Logements vendus comme bureaux : recours de l’acheteur.
Des Sociétés Civiles de Placement Immobilier (SCPI) avaient acheté des bureaux à Paris pour 23 millions de francs en 1990. Or le vendeur avait acquis les locaux en 1988, pour 9,2 millions de francs, comme logements.
La préfecture ayant écrit en 1997 au locataire pour lui indiquer que les locaux étaient occupés en contravention avec l’article L 631-7 du Code de la Construction et de l’Habitation (CCH), l’occupant avait quitté les lieux.
Les SCPI avaient donc engagé un recours envers leur vendeur et le notaire.

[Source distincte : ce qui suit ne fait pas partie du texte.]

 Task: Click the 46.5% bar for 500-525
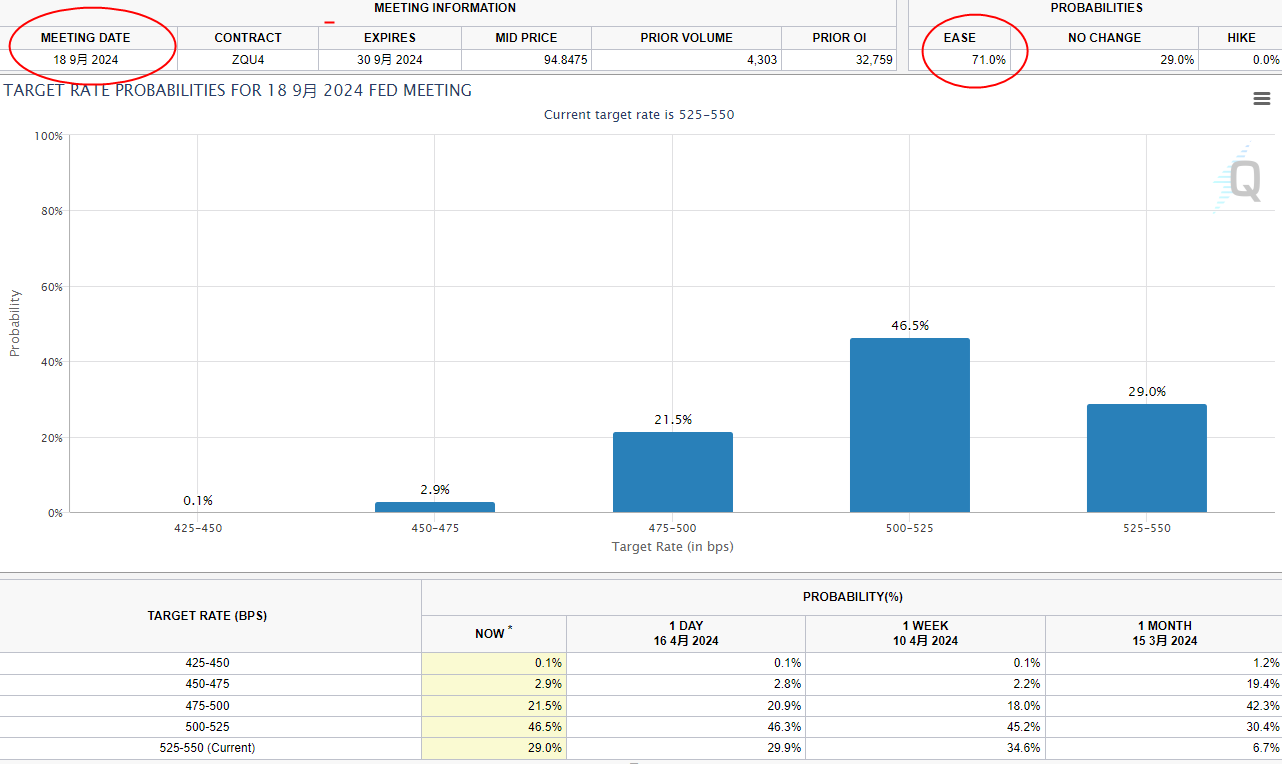coord(909,425)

Elles obtiennent gain de cause à l’encontre du vendeur.
L’acte de vente de 1988 précisait que le notaire avait informé les parties que les locaux ne pouvaient être affectés à usage de bureaux.
Les vendeurs invoquaient une lettre de la préfecture indiquant que « l’affectation commerciale ne soulève pas d’objection » et évoquant la redevance pour création de bureaux. Ce document était insuffisant :
« Considérant que l’affectation des lots à l’usage de bureaux n’était pas interdite par le règlement de copropriété ;
Considérant que s’agissant de l’affectation au regard de la réglementation administrative, l’acte de vente comporte en annexe la lettre ci-dessus du 7 décembre 1988, outre l’original de la déclaration de recette de la somme de 315.000 F au titre de la redevance pour création de bureaux en date du 19 avril 1989 ;
Considérant toutefois que la lettre en cause constituait une réponse à une demande de renseignements ; qu’elle ne pouvait s’entendre de l’autorisation administrative prévue par l’article L. 631-7 ; qu’aucune demande n’est produite, non plus que l’avis du maire nécessaire pour l’instruction du dossier, que l’autorisation est préalable ;
Que la redevance qui a été acquittée ne saurait valoir ou remplacer l’autorisation dès lors qu’elle a seulement trait à la fiscalité liée à l’affectation des locaux à usage professionnel (…) ;
Considérant en conséquence que les biens immobiliers vendus étaient affectés d’un vice juridique les rendant impropres à leur destination dès lors que l’administration a mis en demeure tant les propriétaires que le locataire de les restituer à leur usage antérieur d’habitation, et que le premier juge doit être approuvé d’avoir retenu que formée dans les 3 mois du rejet du recours gracieux, la demande n’était pas tardive au regard du bref délai ; Considérant que si la lettre du 17 décembre 1988 n’emportait pas autorisation elle attestait de la possibilité de transformer l’affectation et que le notaire n’avait pas à rechercher si cette autorisation avait été demandée, voire si l’autorisation était assortie de conditions pouvant s’imposer à l’acquéreur ; qu’il a joint à son acte les justificatifs produits et non contestés et n’avait pas de garantie à donner sur la nature juridique ou administrative des locaux objets de la vente et qui étaient décrits comme des bureaux ; qu’à la date de l’acte, antérieur à la loi du 21 juillet 1994, ayant instauré l’existence d’un certificat spécifique sur l’affectation en bureaux, il n’existait pas de document autre qu’une lettre de l’administration pour attester de cette situation ; que rien ne permettait au notaire d’envisager que la Préfecture de Paris viendrait plusieurs années après l’acte qu’il avait reçu notifier l’obligation de restituer les lieux à leur usage antérieur d’habitation ; que la responsabilité de Me … sera donc écartée ».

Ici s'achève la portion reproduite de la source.